[[ Data to process, beginning ]]
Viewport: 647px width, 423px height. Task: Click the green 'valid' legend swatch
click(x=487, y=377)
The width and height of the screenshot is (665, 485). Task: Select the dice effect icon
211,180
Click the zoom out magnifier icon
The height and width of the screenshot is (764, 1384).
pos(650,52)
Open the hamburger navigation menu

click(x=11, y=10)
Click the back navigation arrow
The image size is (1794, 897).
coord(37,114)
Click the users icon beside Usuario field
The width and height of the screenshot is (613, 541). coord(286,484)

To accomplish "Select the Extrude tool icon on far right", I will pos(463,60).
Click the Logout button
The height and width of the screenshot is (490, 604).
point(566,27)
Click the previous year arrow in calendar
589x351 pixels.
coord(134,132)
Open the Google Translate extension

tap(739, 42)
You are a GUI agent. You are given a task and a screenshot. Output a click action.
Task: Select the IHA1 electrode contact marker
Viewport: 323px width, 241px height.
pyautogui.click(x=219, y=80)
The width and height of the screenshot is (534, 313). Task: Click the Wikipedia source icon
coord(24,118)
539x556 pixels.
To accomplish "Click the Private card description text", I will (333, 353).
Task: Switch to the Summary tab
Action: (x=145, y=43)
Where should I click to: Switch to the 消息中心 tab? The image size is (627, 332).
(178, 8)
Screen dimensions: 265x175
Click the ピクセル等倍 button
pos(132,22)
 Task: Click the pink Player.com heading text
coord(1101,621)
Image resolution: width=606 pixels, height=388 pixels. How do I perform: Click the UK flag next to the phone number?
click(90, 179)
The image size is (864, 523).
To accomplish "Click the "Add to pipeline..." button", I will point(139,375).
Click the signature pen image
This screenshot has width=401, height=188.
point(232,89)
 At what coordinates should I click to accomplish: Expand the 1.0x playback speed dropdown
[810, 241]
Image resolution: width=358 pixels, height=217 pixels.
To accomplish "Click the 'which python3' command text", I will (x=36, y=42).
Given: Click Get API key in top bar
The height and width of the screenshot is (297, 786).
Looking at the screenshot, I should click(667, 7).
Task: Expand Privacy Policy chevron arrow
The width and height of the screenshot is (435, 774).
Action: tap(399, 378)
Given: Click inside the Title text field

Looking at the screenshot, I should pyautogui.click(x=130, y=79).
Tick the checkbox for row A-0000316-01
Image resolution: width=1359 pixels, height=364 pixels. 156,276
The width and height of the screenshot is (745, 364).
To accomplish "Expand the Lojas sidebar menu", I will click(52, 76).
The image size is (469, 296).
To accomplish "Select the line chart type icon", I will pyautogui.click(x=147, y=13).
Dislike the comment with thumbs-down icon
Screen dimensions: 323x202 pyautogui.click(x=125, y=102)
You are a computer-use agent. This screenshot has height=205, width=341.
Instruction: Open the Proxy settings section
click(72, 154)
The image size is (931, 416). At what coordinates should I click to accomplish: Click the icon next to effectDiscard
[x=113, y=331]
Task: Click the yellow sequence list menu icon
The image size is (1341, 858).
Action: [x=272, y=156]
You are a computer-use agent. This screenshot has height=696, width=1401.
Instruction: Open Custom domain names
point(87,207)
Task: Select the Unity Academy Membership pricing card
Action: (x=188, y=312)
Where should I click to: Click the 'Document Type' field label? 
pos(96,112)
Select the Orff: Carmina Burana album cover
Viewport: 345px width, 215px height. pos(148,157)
[[ Data to process, end ]]
» Task prompt
Nothing but the lines from the one with "Given: Click Get API key in top bar" to the last line of the data should appear in the answer, each exactly as it stands.

» Finished task
Given: Click Get API key in top bar
The height and width of the screenshot is (297, 786).
Looking at the screenshot, I should click(667, 7).
Task: Expand Privacy Policy chevron arrow
The width and height of the screenshot is (435, 774).
Action: tap(399, 378)
Given: Click inside the Title text field

Looking at the screenshot, I should pyautogui.click(x=130, y=79).
Tick the checkbox for row A-0000316-01
Image resolution: width=1359 pixels, height=364 pixels. 156,276
The width and height of the screenshot is (745, 364).
To accomplish "Expand the Lojas sidebar menu", I will click(52, 76).
The image size is (469, 296).
To accomplish "Select the line chart type icon", I will pyautogui.click(x=147, y=13).
Dislike the comment with thumbs-down icon
Screen dimensions: 323x202 pyautogui.click(x=125, y=102)
You are a computer-use agent. This screenshot has height=205, width=341.
Instruction: Open the Proxy settings section
click(72, 154)
The image size is (931, 416). At what coordinates should I click to accomplish: Click the icon next to effectDiscard
[x=113, y=331]
Task: Click the yellow sequence list menu icon
The image size is (1341, 858).
Action: [x=272, y=156]
You are a computer-use agent. This screenshot has height=696, width=1401.
Instruction: Open Custom domain names
point(87,207)
Task: Select the Unity Academy Membership pricing card
Action: (x=188, y=312)
Where should I click to: Click the 'Document Type' field label? 
pos(96,112)
Select the Orff: Carmina Burana album cover
Viewport: 345px width, 215px height. pos(148,157)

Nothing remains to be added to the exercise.